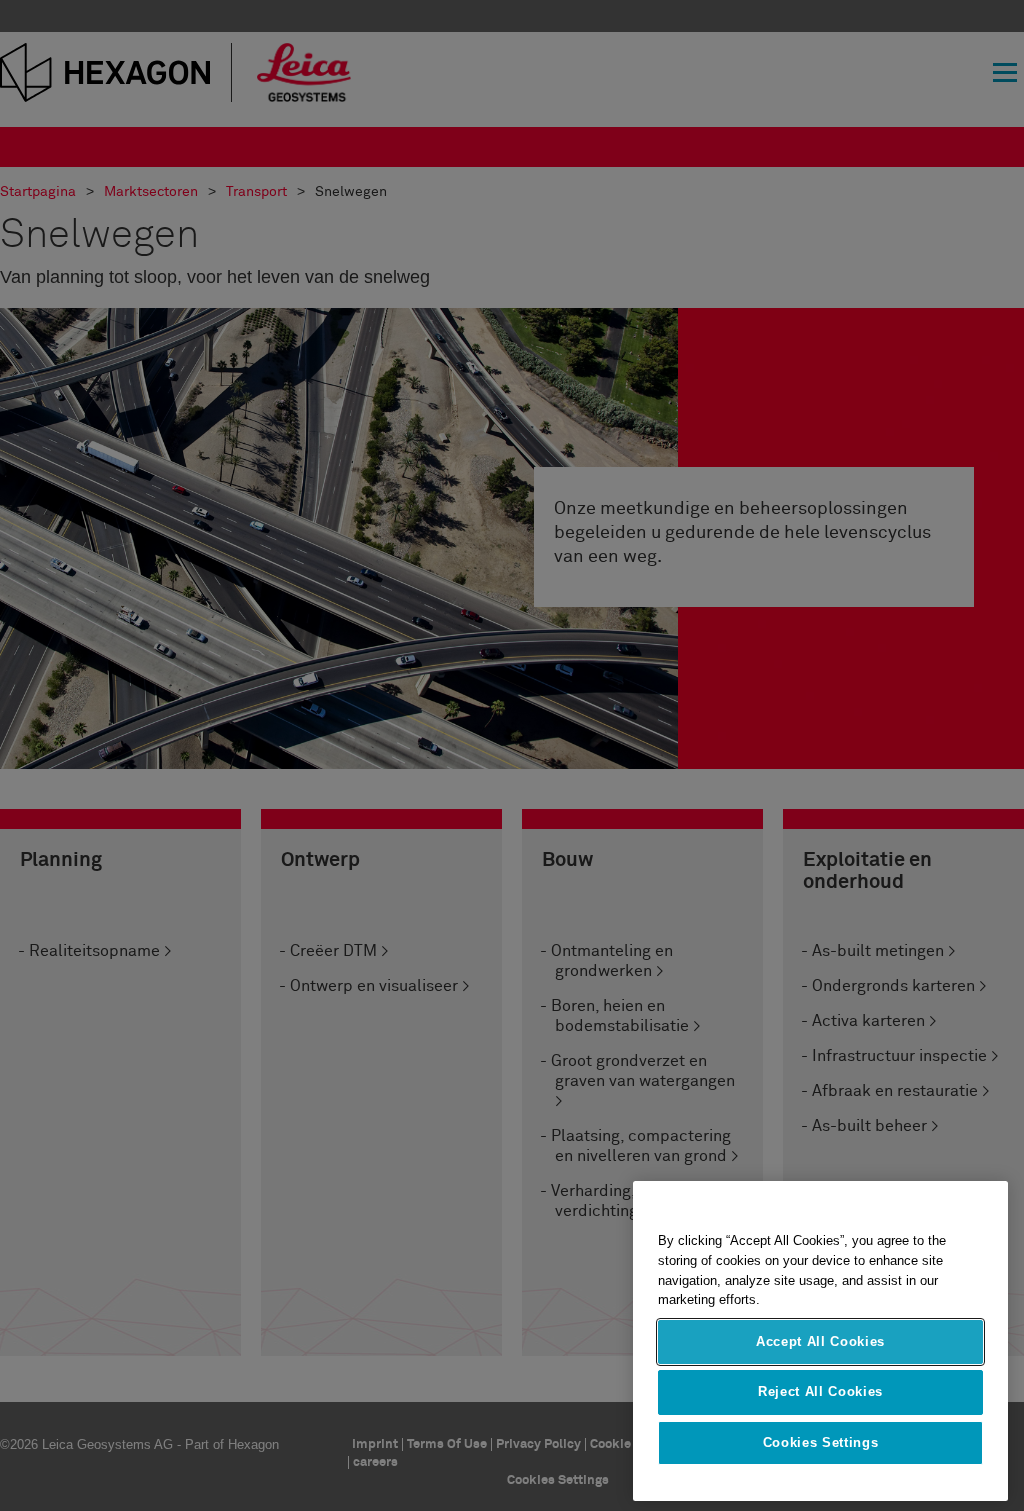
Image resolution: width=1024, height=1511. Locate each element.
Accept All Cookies (820, 1341)
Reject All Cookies (820, 1391)
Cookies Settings (821, 1442)
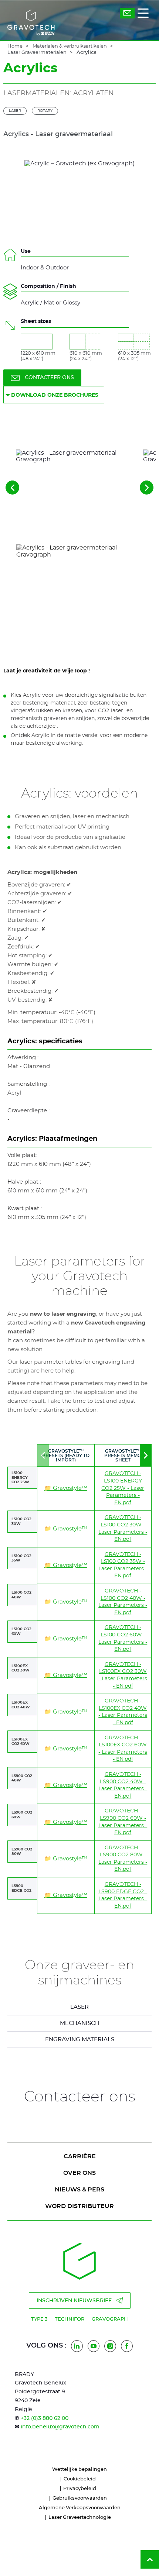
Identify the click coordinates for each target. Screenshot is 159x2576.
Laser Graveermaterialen (37, 52)
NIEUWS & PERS (79, 2190)
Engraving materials (79, 2039)
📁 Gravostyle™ (65, 1488)
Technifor (69, 2319)
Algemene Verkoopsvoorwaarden (80, 2508)
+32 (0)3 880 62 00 (44, 2418)
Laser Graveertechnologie (79, 2517)
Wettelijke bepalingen (79, 2469)
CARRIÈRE (80, 2156)
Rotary (45, 111)
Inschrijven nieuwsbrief (74, 2300)
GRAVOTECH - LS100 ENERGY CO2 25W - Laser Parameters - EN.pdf (122, 1488)
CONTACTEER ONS (49, 377)
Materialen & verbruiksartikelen (70, 46)
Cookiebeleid (80, 2479)
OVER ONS (79, 2173)
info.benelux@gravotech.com (60, 2426)
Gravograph (110, 2319)
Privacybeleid (79, 2488)
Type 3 (39, 2319)
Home (15, 46)
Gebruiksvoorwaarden (80, 2498)
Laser (15, 111)
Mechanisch (79, 2023)
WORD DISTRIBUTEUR (79, 2206)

━━━

**What is expected**
Print every line of the data exactly. Pictures do not belong in the copy.

**Solution to the exercise**
Image resolution: width=1024, height=1511. Locate each element.
Accept All Cookies (820, 1341)
Reject All Cookies (820, 1391)
Cookies Settings (821, 1442)
Identify the click coordinates for each target. Screenshot is 159x2576.
Laser Graveermaterialen (37, 52)
NIEUWS & PERS (79, 2190)
Engraving materials (79, 2039)
📁 Gravostyle™ (65, 1488)
Technifor (69, 2319)
Algemene Verkoopsvoorwaarden (80, 2508)
+32 (0)3 880 62 00 (44, 2418)
Laser Graveertechnologie (79, 2517)
Wettelijke bepalingen (79, 2469)
CARRIÈRE (80, 2156)
Rotary (45, 111)
Inschrijven nieuwsbrief (74, 2300)
GRAVOTECH - LS100 ENERGY CO2 25W - Laser Parameters - EN.pdf (122, 1488)
CONTACTEER ONS (49, 377)
Materialen & verbruiksartikelen (70, 46)
Cookiebeleid (80, 2479)
OVER ONS (79, 2173)
info.benelux@gravotech.com (60, 2426)
Gravograph (110, 2319)
Privacybeleid (79, 2488)
Type 3 (39, 2319)
Home (15, 46)
Gebruiksvoorwaarden (80, 2498)
Laser (15, 111)
Mechanisch (79, 2023)
WORD DISTRIBUTEUR (79, 2206)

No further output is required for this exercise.